Carlos Rodriquez (Ineos Grenadiers) a tenté une courageuse poursuite en solitaire, mais il a perdu sa chaîne dans une descente de gravier et à 42 km de l'arrivée, il était mesuré à 30 secondes de Pogačar. QuickStep-AlphaVinyl a mené le groupe des poursuivants avec Asgreen, mais la vingtaine de poursuivants se sont retrouvé avec une minute de retard à la fin du long secteur de la route de gravier de Monte Sante Marie. En quelques kilomètres seulement, Pogačar a bouleversé la course à sa manière.

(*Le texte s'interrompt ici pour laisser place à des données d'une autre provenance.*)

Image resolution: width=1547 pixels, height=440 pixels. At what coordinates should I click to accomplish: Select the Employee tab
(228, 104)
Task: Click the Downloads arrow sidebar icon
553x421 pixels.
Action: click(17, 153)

Sur le trajet vers Sienne et les trois courts secteurs de gravier finaux, le groupe de poursuite est devenu beaucoup plus grand et plus organisé avec Trek-Segafredo, Movistar et QuickStep, fournissant la main-d'œuvre et une poursuite déterminée. Cependant, Pogačar a fait un contre-la-montre de haute voltige sur les routes asphaltées. Rodriguez a continué à reculer et a été avalé par ce qui était un groupe de 40 coureurs qui suivait Pogačar à plus 1'25” minutes.

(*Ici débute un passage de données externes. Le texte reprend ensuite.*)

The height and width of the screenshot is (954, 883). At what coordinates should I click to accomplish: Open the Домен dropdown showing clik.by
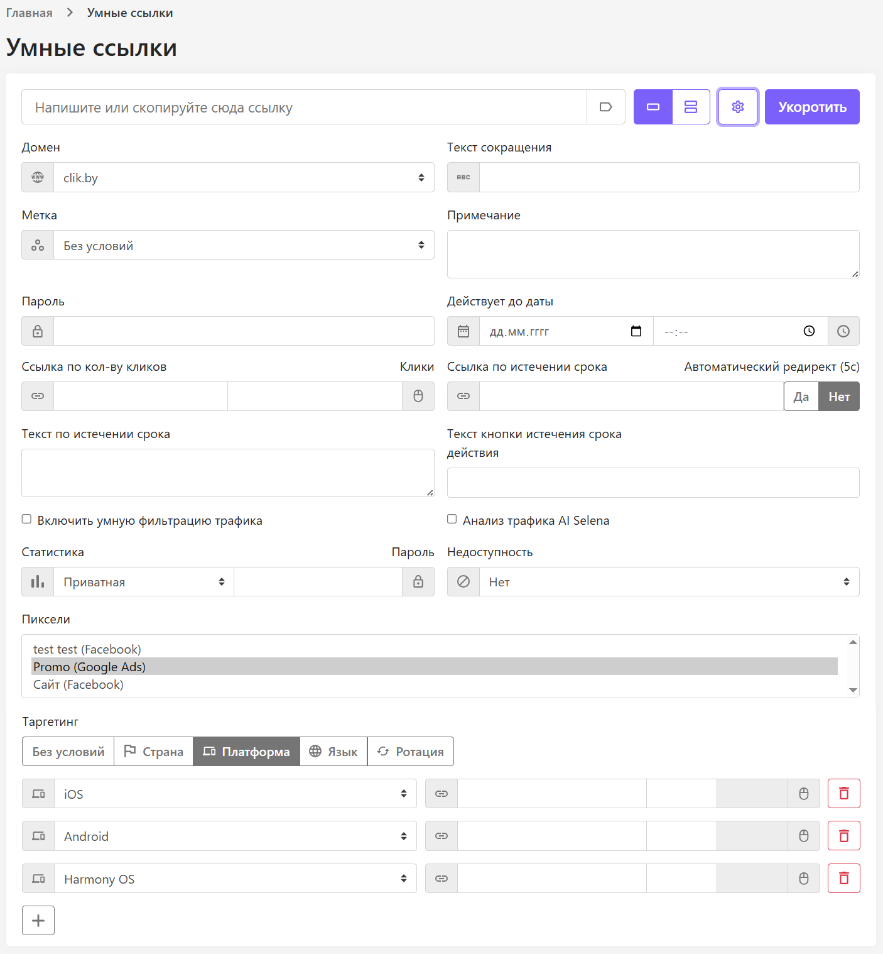pos(244,178)
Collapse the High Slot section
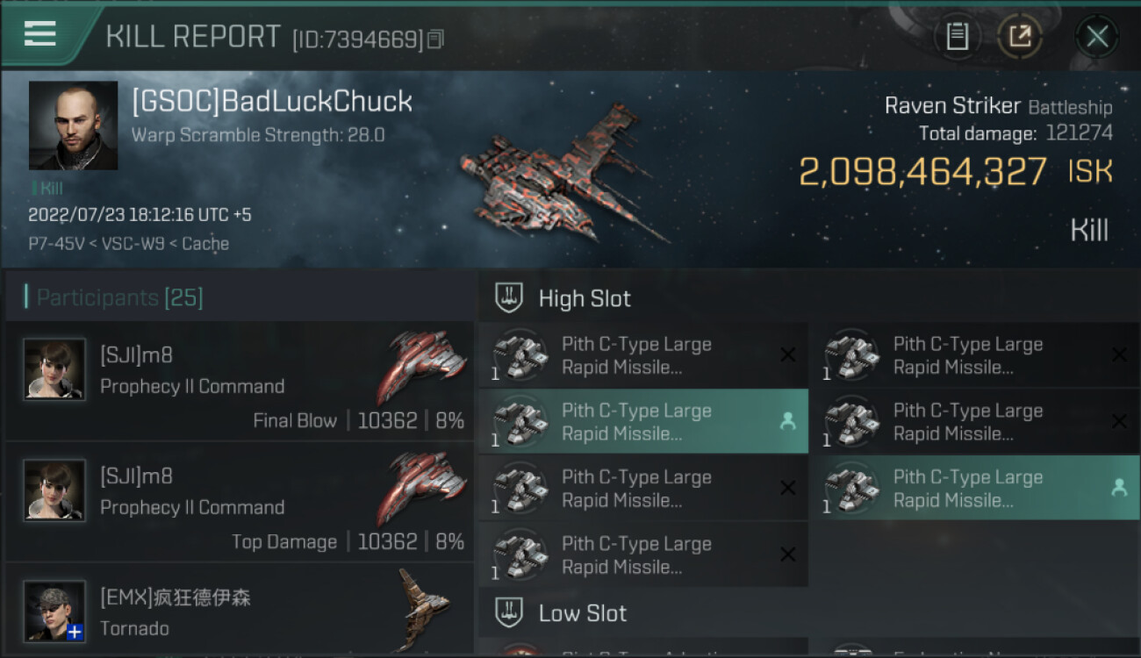Screen dimensions: 1141x658 563,298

Toms Skujins a tenté de s'échapper à l'approche du secteur 9 mais Asgreen a contré et ils sont partis avec Narvaez, Wellens et Valverde. Le groupe réduit l'écart à une minute avec l'homme de tête. Wellens a attaqué avant le secteur du Colle Pinzuto, mais Asgreen a une fois de plus fait preuve d'autorité sur le gravier et s'est dégagé de la poursuite en haut de la cours. Derrière, Valverde a attaqué et a rejoint Asgreen, mais il était clair qu'ils se disputaient la deuxième place. Pogačar a maintenu son avantage sur les 10 km vallonnés avant l'entrée de Sienne, et Valverde et Asgreen sont restés à l'écart d'un groupe de poursuite qui s'était agrandi avec l'arrivée de Valter et Bilbao. Pogačar a regardé autour de lui lorsqu'il a franchi les portes de la vieille ville de Sienne, et a félicité un fan juste avant la montée très raide de la Via Santa Caterina. Il avait encore de la puissance dans les jambes et s'est traîné jusqu'au sommet, dans les rues étroites et sur la Piazza pour célébrer l'une des victoires d'un jour les plus spectaculaires de ces dernières années.